■ EXERCISE ■
Omitting all images, transcribe the entries word for word.

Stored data
***

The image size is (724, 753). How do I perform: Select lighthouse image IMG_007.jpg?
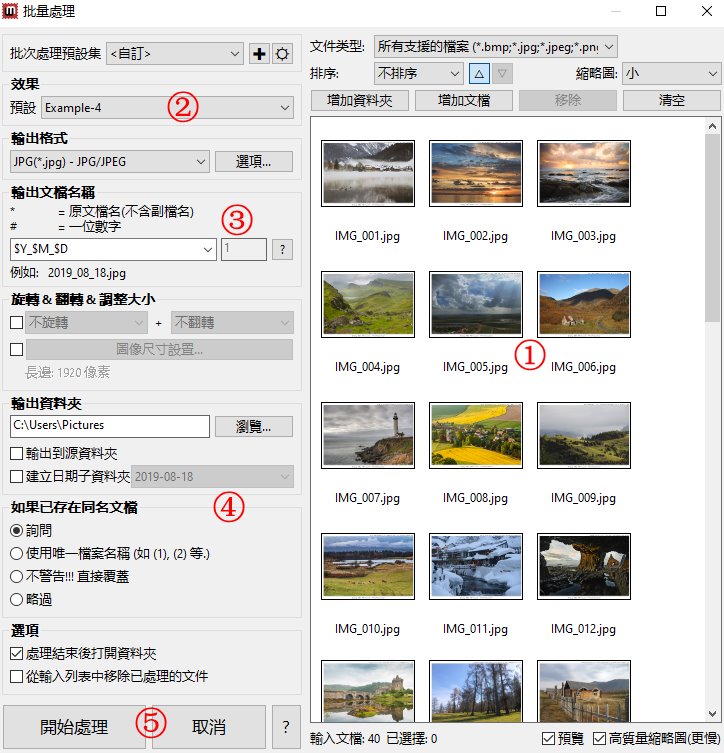[x=367, y=435]
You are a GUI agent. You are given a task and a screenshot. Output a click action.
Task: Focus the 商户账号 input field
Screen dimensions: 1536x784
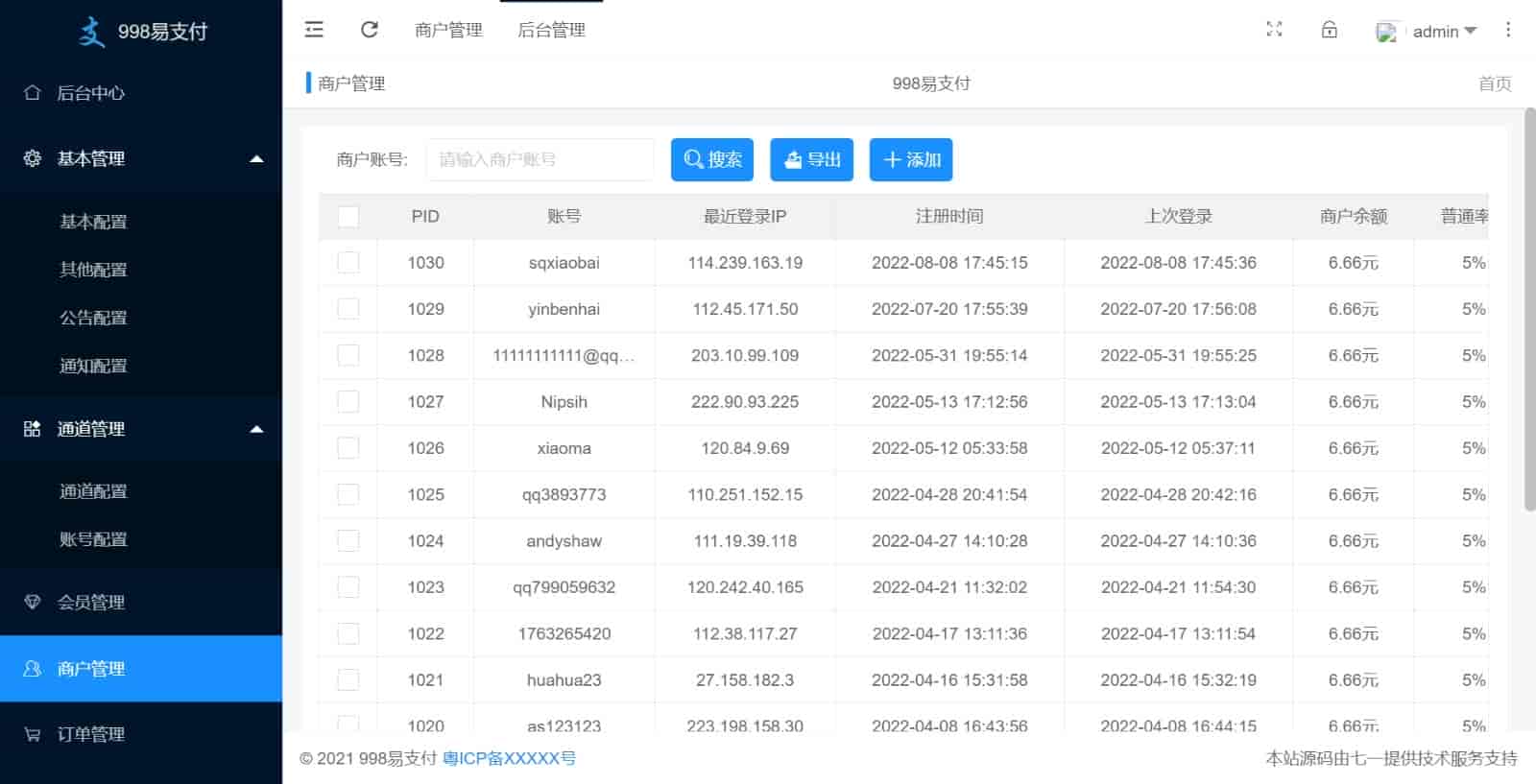point(540,159)
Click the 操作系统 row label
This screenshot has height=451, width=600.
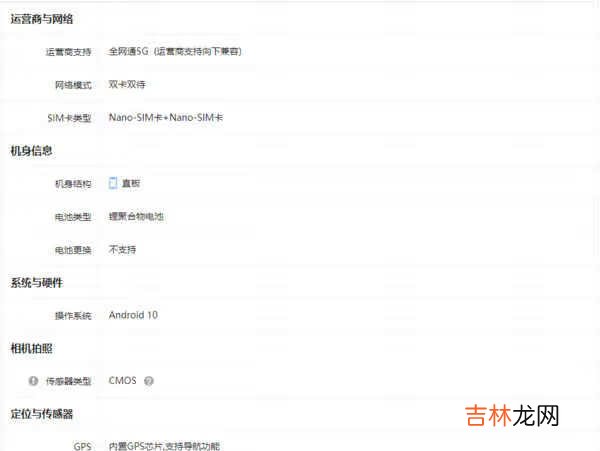(73, 315)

***

■ ANSWER BELOW ■
The image size is (724, 753). How do I perform: Select lighthouse image IMG_007.jpg?
[x=367, y=435]
You are a GUI agent. You are given a task and a screenshot. Output a click action.
Task: Focus the 商户账号 input field
Screen dimensions: 1536x784
point(540,159)
Click the 操作系统 row label
This screenshot has height=451, width=600.
(73, 315)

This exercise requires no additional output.